The West Shore Rotary Club’s current list of service projects includes raising money to purchase a truck for a hospital in the southern African nation of Zambia. The club’s goal is to raise $13,500; promised matches from other area Rotaries and the international organization will bring the total to $46,000 for the truck, which will transport patients between their rural homes and the hospital.

The club, which serves Fairview Park, North Olmsted and the West Park neighborhood of Cleveland, marked its 50th anniversary last year. Its 35 current members meet every Tuesday at noon at the 100th Bomb Group restaurant on Brookpark Road across from Cleveland Hopkins International Airport.

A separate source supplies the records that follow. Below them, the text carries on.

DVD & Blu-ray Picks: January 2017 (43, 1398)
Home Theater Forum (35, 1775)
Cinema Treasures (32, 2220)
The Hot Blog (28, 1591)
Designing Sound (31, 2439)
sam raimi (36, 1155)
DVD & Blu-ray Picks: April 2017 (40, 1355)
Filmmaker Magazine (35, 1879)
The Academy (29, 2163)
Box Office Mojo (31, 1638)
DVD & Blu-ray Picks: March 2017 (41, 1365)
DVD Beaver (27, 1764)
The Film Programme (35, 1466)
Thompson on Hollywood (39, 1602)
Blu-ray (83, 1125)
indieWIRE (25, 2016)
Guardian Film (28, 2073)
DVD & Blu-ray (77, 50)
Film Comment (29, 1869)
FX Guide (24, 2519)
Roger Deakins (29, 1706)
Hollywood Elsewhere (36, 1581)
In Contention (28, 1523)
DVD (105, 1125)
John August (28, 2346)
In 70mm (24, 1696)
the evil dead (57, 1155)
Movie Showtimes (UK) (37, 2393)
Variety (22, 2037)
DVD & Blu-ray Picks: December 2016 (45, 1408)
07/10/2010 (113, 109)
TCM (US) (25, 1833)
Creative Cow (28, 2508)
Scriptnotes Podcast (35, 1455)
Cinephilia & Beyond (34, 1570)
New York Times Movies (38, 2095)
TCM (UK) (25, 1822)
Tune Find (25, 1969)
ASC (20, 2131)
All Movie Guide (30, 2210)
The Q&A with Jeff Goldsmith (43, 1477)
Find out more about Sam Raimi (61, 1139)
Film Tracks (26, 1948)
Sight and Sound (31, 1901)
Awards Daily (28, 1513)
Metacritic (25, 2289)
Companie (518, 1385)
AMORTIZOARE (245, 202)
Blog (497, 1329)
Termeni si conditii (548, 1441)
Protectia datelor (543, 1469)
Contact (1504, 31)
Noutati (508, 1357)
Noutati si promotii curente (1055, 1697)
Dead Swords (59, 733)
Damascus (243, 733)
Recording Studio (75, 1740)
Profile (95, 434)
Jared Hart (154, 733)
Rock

“It’s a way of giving back to the community,” said Angelo Russo, the club’s current president.

Dan Fronczak, who will succeed Russo as president later this year, said Rotary’s strength comes in its numbers and its international structure. According to the Rotary International website, the organization counts 1.2 million members in 34,000 clubs across the globe.

Rotary’s motto is “Service above self.” Local West Shore Rotary service projects include giving dictionaries to fourth-graders at area public and private schools and awarding four $1,000 college scholarships to graduating high school seniors.

Members pay $220 in dues annually. New members must serve as greeter at meetings, visit other clubs, serve on committees and meet with other club members to get their membership badges, Russo said.

Members are expected to make 70 percent of the club’s weekly luncheons. The luncheons often feature guest speakers. Recent West Shore guest speakers were Bob DiBiasio, the Cleveland Indians senior vice president for public affairs, and Jan Murphy, president of Fairview Hospital.

Many clubs such as Rotary and Kiwanis have seen membership declines in recent years as potential new members have difficulty taking time away from work and family to join such groups. But Russo said the West Shore Rotary has seen its membership stay level.

“Our membership has stayed pretty steady over the past several years,” he told West Life. “We’re trying to use social media to bring younger members in.”

While service is Rotary’s primary mission, camaraderie is also a result, seen in the joking around at the weekly luncheons. Among the upcoming events the West Shore club has planned is attendance at a minor league baseball game of the Lake Erie Crushers in Avon.